Umlauts are encoded in the xml file

congressus / sepa-direct-debit

Create Direct Debit SEPA XML files

66 stars 35 forks source link

Umlauts are encoded in the xml file #14

Open binarious opened 10 years ago

binarious commented 10 years ago

I'm having a problem with the commits https://github.com/congressus/sepa-direct-debit/commit/54d0c427147c33d168c611204d2ed992df5af1e4 and https://github.com/congressus/sepa-direct-debit/commit/9ceabbf1100afd0da3e2a82c49ea49d609c7b114. They encode umlauts to html representations. Why is this function used? I assume to prevent XML injection, but that's covered by DOMDocument (or to be more accurate by libxml's xmlOutputBufferWriteEscape function which is used by libxml's xmlNodeDump which is used by DOMDocument's saveXML.) The htmlentities usages should be removed. I tested that against PHP 5.3 and 5.4 resulting in correctly written umlauts and escaped html/xml tags.

JelleM-Congressus commented 10 years ago

Had to dig into this a bit (we have just released our python version today, so we were kind of busy), but yes, I think removing this is a good idea. Also umlauts likely won't work, most (all?) banks restrict the character set to Latin-1 (even though the document is UTF-8):

a b c d e f g h i j k l m n op q r s t u v w x y z A B C D E F G H I J K L M N O P Q R S T U V W X Y Z 0 1 2 3 4 5 6 7 8 9 ! # $ % * ~ / -? : ; = @ [ \ ] ^ _ { | } ( ) . , ‘ + Space

binarious commented 10 years ago

I think so, too. Do you have any reference for the character set restriction on the name values? I read that just the identifying elements (MessageId, PaymentInformationId, InstructionId and EndToEndId) need to be without special characters.

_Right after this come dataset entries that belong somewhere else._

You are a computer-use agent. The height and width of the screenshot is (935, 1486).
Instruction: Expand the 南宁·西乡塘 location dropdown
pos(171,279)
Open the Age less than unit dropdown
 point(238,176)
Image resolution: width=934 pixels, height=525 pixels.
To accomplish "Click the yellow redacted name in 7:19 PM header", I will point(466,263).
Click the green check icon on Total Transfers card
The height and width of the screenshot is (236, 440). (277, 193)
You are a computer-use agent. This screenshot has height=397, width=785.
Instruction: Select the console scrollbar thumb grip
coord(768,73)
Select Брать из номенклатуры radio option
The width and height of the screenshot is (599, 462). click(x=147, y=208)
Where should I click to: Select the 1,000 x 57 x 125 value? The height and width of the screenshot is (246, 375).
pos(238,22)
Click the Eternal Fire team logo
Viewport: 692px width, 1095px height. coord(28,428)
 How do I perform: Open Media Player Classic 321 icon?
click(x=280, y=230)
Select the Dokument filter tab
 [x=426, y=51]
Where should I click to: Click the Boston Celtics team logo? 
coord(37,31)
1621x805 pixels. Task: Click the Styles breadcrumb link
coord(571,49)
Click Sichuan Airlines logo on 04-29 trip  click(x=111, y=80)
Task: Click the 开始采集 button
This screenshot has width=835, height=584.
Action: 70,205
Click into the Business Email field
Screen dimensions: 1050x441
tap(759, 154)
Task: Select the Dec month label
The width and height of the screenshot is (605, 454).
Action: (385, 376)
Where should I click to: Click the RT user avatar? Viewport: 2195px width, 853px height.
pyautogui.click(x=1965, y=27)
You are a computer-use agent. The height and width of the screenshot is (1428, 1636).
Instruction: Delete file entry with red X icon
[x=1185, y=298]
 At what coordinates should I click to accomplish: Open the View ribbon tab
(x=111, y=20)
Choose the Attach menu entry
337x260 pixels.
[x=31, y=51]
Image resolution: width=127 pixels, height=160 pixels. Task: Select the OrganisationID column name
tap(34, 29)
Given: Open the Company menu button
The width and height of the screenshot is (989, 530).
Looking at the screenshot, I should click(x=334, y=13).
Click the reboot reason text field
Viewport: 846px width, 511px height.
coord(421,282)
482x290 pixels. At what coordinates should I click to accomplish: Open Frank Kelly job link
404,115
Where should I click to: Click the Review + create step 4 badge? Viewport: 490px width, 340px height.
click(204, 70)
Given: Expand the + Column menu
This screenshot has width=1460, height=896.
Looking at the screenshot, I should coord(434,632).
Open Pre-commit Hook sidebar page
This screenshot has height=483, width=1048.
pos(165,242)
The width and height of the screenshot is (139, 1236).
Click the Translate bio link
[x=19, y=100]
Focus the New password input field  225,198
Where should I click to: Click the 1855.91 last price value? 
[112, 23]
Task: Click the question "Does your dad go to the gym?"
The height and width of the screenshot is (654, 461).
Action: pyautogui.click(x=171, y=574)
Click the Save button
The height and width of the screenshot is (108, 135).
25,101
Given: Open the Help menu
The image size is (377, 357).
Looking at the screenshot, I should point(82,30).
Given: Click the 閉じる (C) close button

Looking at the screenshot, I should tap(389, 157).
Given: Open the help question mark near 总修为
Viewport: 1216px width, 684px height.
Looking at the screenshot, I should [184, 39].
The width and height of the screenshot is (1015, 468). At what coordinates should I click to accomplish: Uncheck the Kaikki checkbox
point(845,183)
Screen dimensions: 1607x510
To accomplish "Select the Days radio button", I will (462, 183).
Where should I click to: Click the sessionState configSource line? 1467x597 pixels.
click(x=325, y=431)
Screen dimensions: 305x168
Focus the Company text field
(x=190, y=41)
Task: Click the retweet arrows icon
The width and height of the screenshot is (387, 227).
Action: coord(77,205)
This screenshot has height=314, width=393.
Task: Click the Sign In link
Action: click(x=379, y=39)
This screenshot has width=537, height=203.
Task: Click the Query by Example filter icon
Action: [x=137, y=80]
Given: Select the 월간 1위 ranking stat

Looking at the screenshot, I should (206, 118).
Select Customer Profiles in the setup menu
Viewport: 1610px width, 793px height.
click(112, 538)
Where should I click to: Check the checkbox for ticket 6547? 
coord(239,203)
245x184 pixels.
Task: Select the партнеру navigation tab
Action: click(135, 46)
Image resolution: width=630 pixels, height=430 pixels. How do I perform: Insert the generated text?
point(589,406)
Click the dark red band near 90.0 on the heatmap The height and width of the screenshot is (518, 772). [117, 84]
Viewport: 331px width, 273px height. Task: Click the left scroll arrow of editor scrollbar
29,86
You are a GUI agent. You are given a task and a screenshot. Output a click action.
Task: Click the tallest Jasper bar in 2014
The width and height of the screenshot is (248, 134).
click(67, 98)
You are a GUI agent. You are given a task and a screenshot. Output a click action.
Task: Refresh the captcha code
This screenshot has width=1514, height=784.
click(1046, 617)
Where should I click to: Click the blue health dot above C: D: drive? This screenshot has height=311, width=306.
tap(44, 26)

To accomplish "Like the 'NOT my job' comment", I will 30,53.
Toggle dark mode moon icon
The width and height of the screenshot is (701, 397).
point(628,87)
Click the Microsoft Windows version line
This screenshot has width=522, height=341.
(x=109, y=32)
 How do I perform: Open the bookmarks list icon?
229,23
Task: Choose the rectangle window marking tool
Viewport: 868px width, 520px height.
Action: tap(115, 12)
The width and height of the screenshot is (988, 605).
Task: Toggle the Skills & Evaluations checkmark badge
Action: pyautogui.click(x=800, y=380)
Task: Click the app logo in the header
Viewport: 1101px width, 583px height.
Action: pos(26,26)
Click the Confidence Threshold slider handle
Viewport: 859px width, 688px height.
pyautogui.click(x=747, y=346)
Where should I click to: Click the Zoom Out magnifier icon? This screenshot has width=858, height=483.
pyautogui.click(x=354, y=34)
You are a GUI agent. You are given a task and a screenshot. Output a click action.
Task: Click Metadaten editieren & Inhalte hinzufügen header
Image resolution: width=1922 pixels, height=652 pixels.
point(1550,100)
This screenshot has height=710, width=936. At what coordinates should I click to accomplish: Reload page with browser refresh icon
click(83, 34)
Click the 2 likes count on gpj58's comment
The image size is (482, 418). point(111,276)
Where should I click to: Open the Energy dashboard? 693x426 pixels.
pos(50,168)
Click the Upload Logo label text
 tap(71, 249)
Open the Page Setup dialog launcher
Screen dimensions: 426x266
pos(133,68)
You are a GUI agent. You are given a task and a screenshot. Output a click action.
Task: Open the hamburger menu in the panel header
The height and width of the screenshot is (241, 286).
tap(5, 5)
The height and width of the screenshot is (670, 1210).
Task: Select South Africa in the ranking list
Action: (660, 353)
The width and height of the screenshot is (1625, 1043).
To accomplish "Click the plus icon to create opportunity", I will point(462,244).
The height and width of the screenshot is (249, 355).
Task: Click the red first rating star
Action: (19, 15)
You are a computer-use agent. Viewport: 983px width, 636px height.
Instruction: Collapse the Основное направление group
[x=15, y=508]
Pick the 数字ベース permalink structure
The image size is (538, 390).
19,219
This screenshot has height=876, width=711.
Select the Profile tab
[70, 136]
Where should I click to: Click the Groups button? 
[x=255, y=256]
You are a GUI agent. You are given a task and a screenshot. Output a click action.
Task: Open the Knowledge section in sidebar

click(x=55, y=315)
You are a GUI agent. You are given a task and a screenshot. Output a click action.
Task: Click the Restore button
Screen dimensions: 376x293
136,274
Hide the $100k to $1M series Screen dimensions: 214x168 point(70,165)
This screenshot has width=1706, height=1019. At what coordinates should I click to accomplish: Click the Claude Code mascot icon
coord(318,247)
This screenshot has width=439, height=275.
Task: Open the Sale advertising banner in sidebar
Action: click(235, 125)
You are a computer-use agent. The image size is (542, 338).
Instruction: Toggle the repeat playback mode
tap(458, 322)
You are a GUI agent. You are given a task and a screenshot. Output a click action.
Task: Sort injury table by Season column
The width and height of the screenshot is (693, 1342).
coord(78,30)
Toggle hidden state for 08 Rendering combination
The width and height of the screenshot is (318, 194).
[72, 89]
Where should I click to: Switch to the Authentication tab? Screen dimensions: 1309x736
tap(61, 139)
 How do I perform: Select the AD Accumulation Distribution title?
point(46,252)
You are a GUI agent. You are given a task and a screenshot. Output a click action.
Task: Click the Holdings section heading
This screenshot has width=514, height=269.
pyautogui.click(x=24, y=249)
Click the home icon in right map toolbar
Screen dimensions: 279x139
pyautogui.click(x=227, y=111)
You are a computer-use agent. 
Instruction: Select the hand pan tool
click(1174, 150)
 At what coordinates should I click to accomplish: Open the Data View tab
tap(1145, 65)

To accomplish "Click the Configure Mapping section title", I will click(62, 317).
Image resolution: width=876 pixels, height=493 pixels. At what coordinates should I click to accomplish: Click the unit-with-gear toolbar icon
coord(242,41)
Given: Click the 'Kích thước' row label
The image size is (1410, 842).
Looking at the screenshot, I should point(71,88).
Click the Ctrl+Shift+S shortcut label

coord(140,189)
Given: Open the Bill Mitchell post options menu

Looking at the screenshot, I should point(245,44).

JelleM-Congressus commented 10 years ago

Well, there is a lot of documentation on SEPA (all banks have their own manual). Some saying ALL text should be Latin-1 some saying only the identifying elements. I DO know from experience that special characters are not allowed (even if they are htmlencoded) bij most banks and strongly urge you NOT to use them. Also read something about a german SUPA which does allow it but not quite sure on that one.

si4dev commented 8 years ago

This issue might be solves with the use of createTextNode() instead of htmlentities(). As currently with htmlentities it will encode all html advanced characters like umlauts. And with createTextNode it will only catch the XML exceptions and keep the document XML well formed. So it will result in less changes in the string and keep more of it's original.

I also understand the reaction that probably umlauts are not allowed or at least not for all banks. But it seems that for the issue owner binarious it worked without the htmlentities() conversion.

In another project I experienced myself that I couldn't add a string to the dom without replacing the XML reserved characters. Even with the second parameter on createElement(name, value) it will NOT do the XML escaping. It needs a second text node creation with createTextNode() to create a text node with escaping support.